Study says organic food not healthier than conventional

A recent Stanford University study has created a stir in the food world by reporting that there is little evidence to support claims regarding the benefits of eating organic foods.

The study, published in the Sept. 4 issue of the Annals of Internal Medicine, said adults will find no health benefit from eating only organic foods.

The researchers sifted through thousands of papers and identified 237 of the most relevant to study, including 17 studies on populations consuming a mix of organic and conventional diets. Two hundred twenty three of the studies also compared the nutritional value or level of bacterial, fungal or pesticide contamination of various products grown both conventionally and organically.

The researchers, led by Dena M. Bravata, a senior affiliate with Stanford’s Center for Health Policy, then concluded that there was very little benefit to eating organic foods.

There isn’t much difference between organic and conventional foods if you’re an adult and making a decision based solely on your health,” Bravata said in an email.

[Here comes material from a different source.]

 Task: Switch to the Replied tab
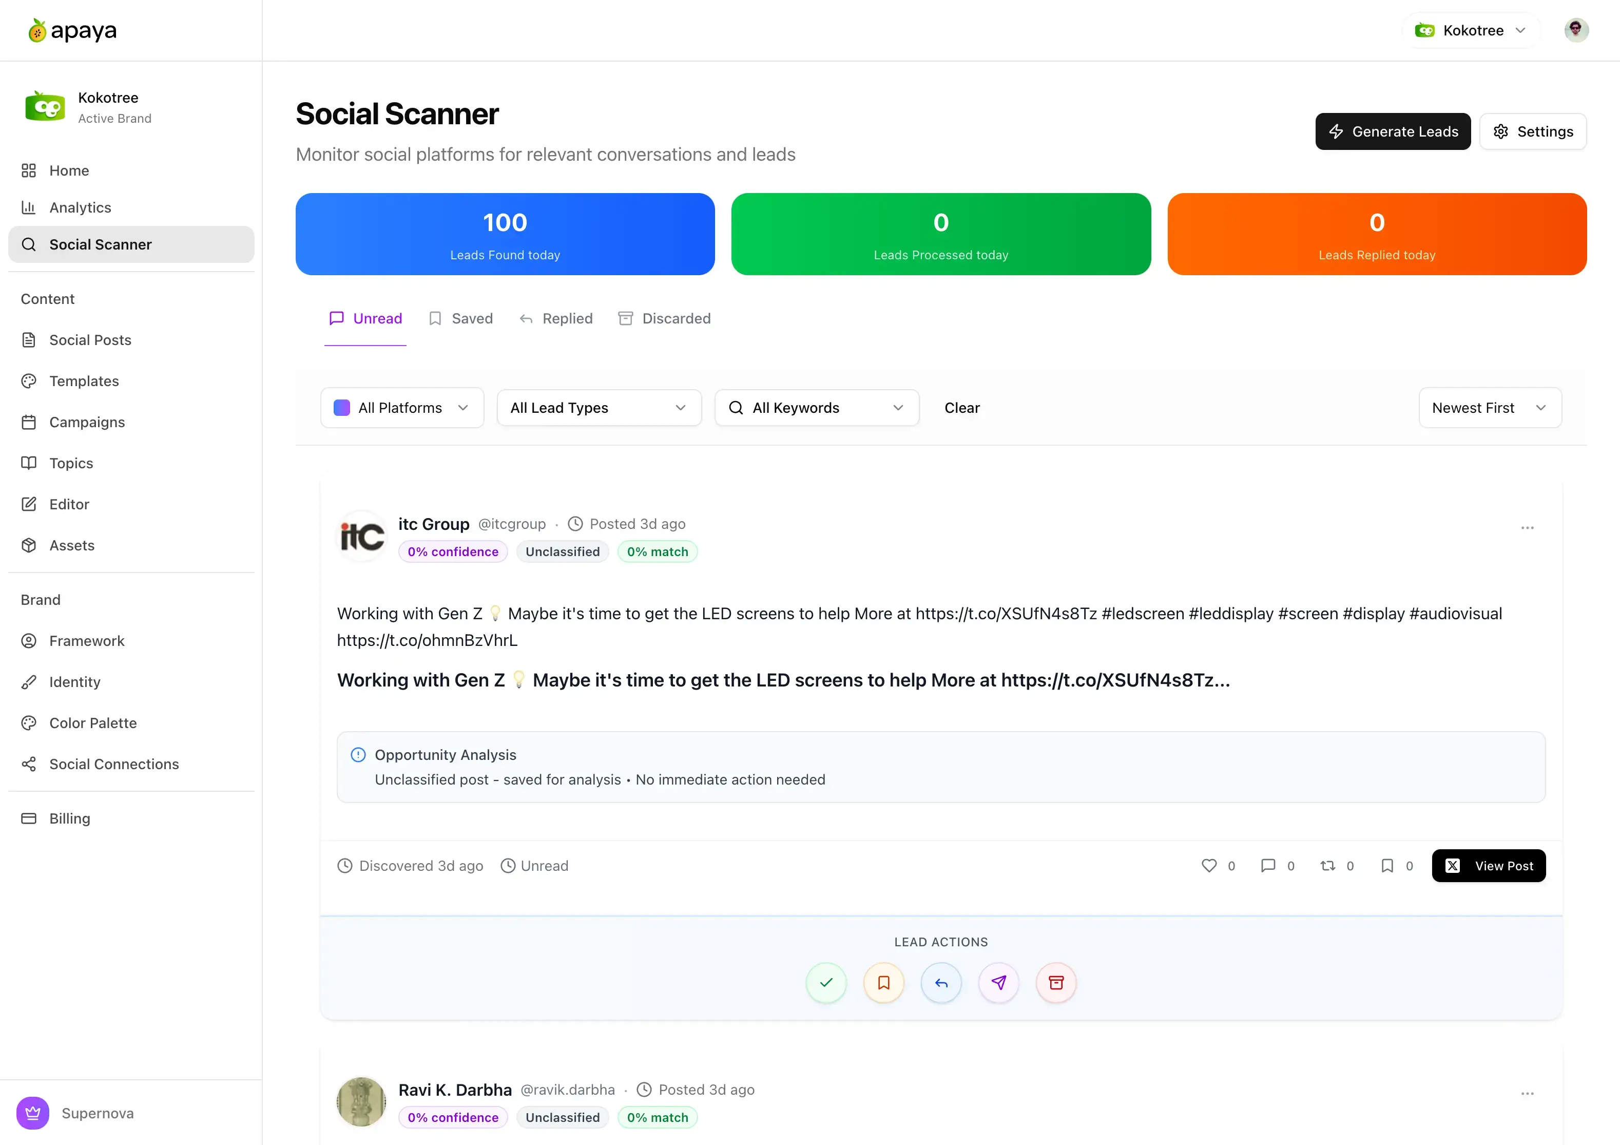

Since its release, the study has come under major scrutiny from numerous organizations over the depth of its research.

The Organic Consumers Association, a non-profit organization campaigning for “health, justice and sustainability” in organic foods, has approached the study with hesitation.

Although the association hasn’t drafted its own official response to the study, Melinda Suelflow, a campaign assistant for the organization, pointed to the research of Charles Benbrook from the Center for Sustaining Agriculture and Natural Resources at Washington State University to support the group’s continued support for organic foods.

“We don’t believe that organic foods are the same as conventional (foods),” Suelflow said. “Organic food is safer and it’s healthier. Everyone talks about your risks of pesticide residues on your food. … Hands down, organics are better for you.”

In response to the study, Benbrook said Bravata’s conclusions about organic foods were based solely on previously published research.

Benbrook said very few studies are designed or conducted in a way that could show the impact of a switch to organic food from the many other factors that affect an individual’s health, adding that studies that attempt to prove so would be very expensive, with none having been carried out in the U.S so far.

Mark Kastel, a senior farm policy analyst and co-founder for the Cornucopia Institute, a Wisconsin-based policy group representing organic farmers, has also been reluctant to accept the study.

Their study failed to look at the cumulative effects of contamination in many different food items in one’s diet,” Kastel said in an email. “They discounted many of the studies, including (those) by the USDA, that show our conventional food supply’s nutritional content has dropped precipitously over the last 50 years.  This has been attributed to the declining health of our farms’ soil, and healthy soil leads to healthy food.  Organic farming’s core value is building soil fertility.”

Mara Thompson, a junior in the College of Engineering, looked at the study and the hype surrounding it and still believes organic food has more benefits than its conventional counterpart. 

“I like organic food.” Thompson said. “It may be more expensive than nonorganic food, but to pay a little extra for the additional peace of mind, that’s all I can ask for.”